§ Exercise input:
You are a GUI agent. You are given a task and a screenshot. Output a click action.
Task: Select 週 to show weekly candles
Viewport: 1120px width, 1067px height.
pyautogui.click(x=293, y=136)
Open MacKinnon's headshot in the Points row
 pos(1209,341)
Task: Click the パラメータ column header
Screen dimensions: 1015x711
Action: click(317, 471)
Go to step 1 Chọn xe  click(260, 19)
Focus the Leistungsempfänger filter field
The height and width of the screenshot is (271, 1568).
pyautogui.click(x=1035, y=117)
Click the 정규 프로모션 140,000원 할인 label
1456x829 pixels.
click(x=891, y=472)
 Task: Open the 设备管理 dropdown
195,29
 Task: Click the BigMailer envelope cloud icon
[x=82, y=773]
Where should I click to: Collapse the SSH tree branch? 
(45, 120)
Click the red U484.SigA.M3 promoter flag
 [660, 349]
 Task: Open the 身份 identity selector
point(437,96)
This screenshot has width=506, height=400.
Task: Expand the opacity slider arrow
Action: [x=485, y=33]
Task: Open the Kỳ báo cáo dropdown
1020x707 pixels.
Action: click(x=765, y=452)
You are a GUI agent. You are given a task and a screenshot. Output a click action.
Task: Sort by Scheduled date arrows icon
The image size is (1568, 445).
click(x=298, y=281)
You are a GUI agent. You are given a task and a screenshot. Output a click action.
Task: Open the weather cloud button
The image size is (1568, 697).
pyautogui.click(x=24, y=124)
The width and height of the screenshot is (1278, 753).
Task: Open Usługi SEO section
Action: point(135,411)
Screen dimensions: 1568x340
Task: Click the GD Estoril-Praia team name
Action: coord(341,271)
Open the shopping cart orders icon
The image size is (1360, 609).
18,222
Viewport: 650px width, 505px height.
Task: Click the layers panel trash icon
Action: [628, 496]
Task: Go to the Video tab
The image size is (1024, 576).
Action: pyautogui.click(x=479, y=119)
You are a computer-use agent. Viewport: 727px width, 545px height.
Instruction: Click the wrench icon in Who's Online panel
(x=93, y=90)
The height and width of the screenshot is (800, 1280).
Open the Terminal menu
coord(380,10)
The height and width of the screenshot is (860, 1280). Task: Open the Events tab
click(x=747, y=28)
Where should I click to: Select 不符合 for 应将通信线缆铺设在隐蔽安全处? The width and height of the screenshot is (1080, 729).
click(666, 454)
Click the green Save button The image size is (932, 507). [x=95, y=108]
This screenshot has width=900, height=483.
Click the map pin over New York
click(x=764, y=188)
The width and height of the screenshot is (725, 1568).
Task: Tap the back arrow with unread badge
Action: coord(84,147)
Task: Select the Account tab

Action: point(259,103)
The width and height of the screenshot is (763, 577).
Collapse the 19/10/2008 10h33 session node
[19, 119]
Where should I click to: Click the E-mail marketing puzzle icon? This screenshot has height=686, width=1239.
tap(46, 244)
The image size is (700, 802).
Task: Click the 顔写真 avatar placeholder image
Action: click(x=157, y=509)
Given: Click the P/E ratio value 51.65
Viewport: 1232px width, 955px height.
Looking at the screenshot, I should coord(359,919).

§ About this exercise:
Write out all the material exactly, keeping each word.

§ Answer to the problem:
You are a GUI agent. You are given a task and a screenshot. Output a click action.
Task: Select 週 to show weekly candles
Viewport: 1120px width, 1067px height.
pyautogui.click(x=293, y=136)
Open MacKinnon's headshot in the Points row
 pos(1209,341)
Task: Click the パラメータ column header
Screen dimensions: 1015x711
Action: click(317, 471)
Go to step 1 Chọn xe  click(260, 19)
Focus the Leistungsempfänger filter field
The height and width of the screenshot is (271, 1568).
pyautogui.click(x=1035, y=117)
Click the 정규 프로모션 140,000원 할인 label
1456x829 pixels.
click(x=891, y=472)
 Task: Open the 设备管理 dropdown
195,29
 Task: Click the BigMailer envelope cloud icon
[x=82, y=773]
Where should I click to: Collapse the SSH tree branch? 
(45, 120)
Click the red U484.SigA.M3 promoter flag
 [660, 349]
 Task: Open the 身份 identity selector
point(437,96)
This screenshot has width=506, height=400.
Task: Expand the opacity slider arrow
Action: [x=485, y=33]
Task: Open the Kỳ báo cáo dropdown
1020x707 pixels.
Action: click(x=765, y=452)
You are a GUI agent. You are given a task and a screenshot. Output a click action.
Task: Sort by Scheduled date arrows icon
The image size is (1568, 445).
click(x=298, y=281)
You are a GUI agent. You are given a task and a screenshot. Output a click action.
Task: Open the weather cloud button
The image size is (1568, 697).
pyautogui.click(x=24, y=124)
The width and height of the screenshot is (1278, 753).
Task: Open Usługi SEO section
Action: point(135,411)
Screen dimensions: 1568x340
Task: Click the GD Estoril-Praia team name
Action: coord(341,271)
Open the shopping cart orders icon
The image size is (1360, 609).
18,222
Viewport: 650px width, 505px height.
Task: Click the layers panel trash icon
Action: [628, 496]
Task: Go to the Video tab
The image size is (1024, 576).
Action: pyautogui.click(x=479, y=119)
You are a computer-use agent. Viewport: 727px width, 545px height.
Instruction: Click the wrench icon in Who's Online panel
(x=93, y=90)
The height and width of the screenshot is (800, 1280).
Open the Terminal menu
coord(380,10)
The height and width of the screenshot is (860, 1280). Task: Open the Events tab
click(x=747, y=28)
Where should I click to: Select 不符合 for 应将通信线缆铺设在隐蔽安全处? The width and height of the screenshot is (1080, 729).
click(666, 454)
Click the green Save button The image size is (932, 507). [x=95, y=108]
This screenshot has width=900, height=483.
Click the map pin over New York
click(x=764, y=188)
The width and height of the screenshot is (725, 1568).
Task: Tap the back arrow with unread badge
Action: coord(84,147)
Task: Select the Account tab

Action: point(259,103)
The width and height of the screenshot is (763, 577).
Collapse the 19/10/2008 10h33 session node
[19, 119]
Where should I click to: Click the E-mail marketing puzzle icon? This screenshot has height=686, width=1239.
tap(46, 244)
The image size is (700, 802).
Task: Click the 顔写真 avatar placeholder image
Action: click(x=157, y=509)
Given: Click the P/E ratio value 51.65
Viewport: 1232px width, 955px height.
Looking at the screenshot, I should coord(359,919).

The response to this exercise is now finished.